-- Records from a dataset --
══════

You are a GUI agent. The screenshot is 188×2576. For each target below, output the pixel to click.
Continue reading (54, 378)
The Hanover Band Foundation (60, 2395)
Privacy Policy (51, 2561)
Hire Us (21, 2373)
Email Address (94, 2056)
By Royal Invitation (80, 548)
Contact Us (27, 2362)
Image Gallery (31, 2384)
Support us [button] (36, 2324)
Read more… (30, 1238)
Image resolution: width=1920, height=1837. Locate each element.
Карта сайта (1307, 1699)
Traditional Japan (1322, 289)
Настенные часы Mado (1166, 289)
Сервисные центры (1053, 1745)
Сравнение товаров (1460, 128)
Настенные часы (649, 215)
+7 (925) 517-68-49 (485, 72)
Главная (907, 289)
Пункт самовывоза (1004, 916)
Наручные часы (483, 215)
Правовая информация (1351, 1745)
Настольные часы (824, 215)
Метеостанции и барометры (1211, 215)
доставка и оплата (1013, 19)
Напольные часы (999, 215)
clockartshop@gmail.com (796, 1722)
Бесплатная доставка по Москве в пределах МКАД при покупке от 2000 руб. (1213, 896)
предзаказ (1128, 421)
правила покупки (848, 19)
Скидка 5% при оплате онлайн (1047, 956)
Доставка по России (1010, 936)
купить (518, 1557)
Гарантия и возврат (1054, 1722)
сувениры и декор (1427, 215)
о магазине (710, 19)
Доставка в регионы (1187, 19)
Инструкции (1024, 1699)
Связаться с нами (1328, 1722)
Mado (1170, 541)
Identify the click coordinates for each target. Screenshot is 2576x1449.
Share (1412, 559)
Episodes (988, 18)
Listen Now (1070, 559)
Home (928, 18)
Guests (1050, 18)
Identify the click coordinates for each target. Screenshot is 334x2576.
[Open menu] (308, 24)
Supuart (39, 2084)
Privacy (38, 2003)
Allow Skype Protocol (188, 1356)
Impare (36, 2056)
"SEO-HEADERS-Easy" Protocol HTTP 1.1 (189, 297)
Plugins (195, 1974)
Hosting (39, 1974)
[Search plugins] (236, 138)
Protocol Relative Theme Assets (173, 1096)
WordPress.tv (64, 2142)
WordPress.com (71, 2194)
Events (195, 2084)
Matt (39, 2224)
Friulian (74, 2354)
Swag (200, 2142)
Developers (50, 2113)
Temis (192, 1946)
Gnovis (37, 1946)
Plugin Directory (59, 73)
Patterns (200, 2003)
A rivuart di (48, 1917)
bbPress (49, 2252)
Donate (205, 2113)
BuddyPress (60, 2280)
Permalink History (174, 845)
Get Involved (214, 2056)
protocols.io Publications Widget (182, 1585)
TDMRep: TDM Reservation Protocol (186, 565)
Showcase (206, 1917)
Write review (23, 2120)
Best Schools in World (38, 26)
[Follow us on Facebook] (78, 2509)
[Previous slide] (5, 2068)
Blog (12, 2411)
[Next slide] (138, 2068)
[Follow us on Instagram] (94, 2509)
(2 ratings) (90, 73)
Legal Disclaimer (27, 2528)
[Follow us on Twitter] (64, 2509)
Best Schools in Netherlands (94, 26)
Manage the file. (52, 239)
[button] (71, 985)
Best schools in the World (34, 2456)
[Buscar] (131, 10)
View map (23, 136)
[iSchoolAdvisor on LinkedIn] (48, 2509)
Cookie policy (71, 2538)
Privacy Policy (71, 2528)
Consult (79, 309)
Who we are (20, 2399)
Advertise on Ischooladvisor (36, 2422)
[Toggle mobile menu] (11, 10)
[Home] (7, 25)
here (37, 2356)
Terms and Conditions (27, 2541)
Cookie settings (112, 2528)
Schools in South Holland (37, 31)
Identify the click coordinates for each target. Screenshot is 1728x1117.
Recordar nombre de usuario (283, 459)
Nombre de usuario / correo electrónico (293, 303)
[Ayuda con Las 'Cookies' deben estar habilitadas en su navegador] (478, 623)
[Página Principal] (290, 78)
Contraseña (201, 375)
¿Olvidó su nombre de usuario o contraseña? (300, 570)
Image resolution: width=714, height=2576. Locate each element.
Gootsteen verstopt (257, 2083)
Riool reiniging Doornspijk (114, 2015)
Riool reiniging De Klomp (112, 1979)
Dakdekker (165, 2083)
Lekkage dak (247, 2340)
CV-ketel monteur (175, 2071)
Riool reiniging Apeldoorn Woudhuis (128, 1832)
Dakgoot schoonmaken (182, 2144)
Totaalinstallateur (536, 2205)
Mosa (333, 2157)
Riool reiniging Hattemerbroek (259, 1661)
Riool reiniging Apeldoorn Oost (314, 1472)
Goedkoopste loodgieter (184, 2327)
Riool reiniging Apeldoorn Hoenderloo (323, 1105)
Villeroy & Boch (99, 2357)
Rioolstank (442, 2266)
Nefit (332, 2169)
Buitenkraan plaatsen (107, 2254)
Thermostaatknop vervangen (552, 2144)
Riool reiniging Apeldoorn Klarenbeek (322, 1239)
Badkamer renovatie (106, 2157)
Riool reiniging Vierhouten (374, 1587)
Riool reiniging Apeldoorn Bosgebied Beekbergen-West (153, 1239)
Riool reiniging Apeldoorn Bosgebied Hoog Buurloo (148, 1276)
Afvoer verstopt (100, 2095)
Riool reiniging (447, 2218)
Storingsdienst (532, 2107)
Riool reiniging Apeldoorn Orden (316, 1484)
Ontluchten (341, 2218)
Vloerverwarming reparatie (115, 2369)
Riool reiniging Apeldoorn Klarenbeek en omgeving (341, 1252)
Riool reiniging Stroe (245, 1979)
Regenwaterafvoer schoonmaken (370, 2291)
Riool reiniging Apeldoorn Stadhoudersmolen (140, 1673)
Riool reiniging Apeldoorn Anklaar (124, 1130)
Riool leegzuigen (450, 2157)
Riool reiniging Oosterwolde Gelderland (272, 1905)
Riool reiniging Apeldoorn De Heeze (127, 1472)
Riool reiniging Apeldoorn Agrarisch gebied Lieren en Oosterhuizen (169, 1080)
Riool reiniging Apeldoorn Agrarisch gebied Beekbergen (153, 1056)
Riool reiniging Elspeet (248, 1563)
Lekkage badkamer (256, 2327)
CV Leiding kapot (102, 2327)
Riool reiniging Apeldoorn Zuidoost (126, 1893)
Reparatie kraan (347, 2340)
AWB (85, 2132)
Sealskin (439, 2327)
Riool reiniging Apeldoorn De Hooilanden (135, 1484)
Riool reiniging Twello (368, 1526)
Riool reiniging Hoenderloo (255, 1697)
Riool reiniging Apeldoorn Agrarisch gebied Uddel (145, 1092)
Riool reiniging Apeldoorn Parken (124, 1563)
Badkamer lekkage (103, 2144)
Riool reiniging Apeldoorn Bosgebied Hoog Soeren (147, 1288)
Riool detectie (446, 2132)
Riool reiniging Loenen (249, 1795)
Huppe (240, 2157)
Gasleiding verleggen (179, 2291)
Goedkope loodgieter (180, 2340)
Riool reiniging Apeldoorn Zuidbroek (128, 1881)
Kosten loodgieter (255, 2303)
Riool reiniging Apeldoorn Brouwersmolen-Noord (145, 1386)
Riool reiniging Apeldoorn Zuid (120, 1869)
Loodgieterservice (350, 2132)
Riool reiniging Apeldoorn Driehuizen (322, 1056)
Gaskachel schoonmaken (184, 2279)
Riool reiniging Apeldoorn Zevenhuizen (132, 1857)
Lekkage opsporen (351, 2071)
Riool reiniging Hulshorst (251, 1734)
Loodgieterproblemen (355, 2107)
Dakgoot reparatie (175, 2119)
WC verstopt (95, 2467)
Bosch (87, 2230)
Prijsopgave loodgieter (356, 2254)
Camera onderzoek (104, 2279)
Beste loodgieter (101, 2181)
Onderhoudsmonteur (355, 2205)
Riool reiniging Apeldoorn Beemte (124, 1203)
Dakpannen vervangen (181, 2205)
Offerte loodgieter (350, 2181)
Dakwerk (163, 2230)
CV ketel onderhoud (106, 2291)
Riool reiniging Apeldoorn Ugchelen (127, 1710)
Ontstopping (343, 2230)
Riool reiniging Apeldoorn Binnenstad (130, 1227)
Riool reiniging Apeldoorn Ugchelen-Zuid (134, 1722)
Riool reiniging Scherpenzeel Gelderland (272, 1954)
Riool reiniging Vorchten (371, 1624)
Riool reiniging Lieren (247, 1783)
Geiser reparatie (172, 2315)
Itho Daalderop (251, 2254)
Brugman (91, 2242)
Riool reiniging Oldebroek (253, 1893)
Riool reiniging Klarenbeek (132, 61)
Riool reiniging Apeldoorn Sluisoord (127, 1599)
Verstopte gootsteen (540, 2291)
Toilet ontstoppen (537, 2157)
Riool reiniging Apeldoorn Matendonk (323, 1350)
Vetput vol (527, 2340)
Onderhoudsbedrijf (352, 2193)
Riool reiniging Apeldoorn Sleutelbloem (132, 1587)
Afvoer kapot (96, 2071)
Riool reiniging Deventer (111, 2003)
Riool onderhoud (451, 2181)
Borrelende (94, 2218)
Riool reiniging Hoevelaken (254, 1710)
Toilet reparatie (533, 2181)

══════

-- TASK TO CARRY OUT --
Could you repeat exactly the lines above from the line with "[button] (71, 985)" up to and including the line with "Schools in South Holland (37, 31)", and only those?

-- TASK OUTPUT --
[button] (71, 985)
Best schools in the World (34, 2456)
[Buscar] (131, 10)
View map (23, 136)
[iSchoolAdvisor on LinkedIn] (48, 2509)
Cookie policy (71, 2538)
Privacy Policy (71, 2528)
Consult (79, 309)
Who we are (20, 2399)
Advertise on Ischooladvisor (36, 2422)
[Toggle mobile menu] (11, 10)
[Home] (7, 25)
here (37, 2356)
Terms and Conditions (27, 2541)
Cookie settings (112, 2528)
Schools in South Holland (37, 31)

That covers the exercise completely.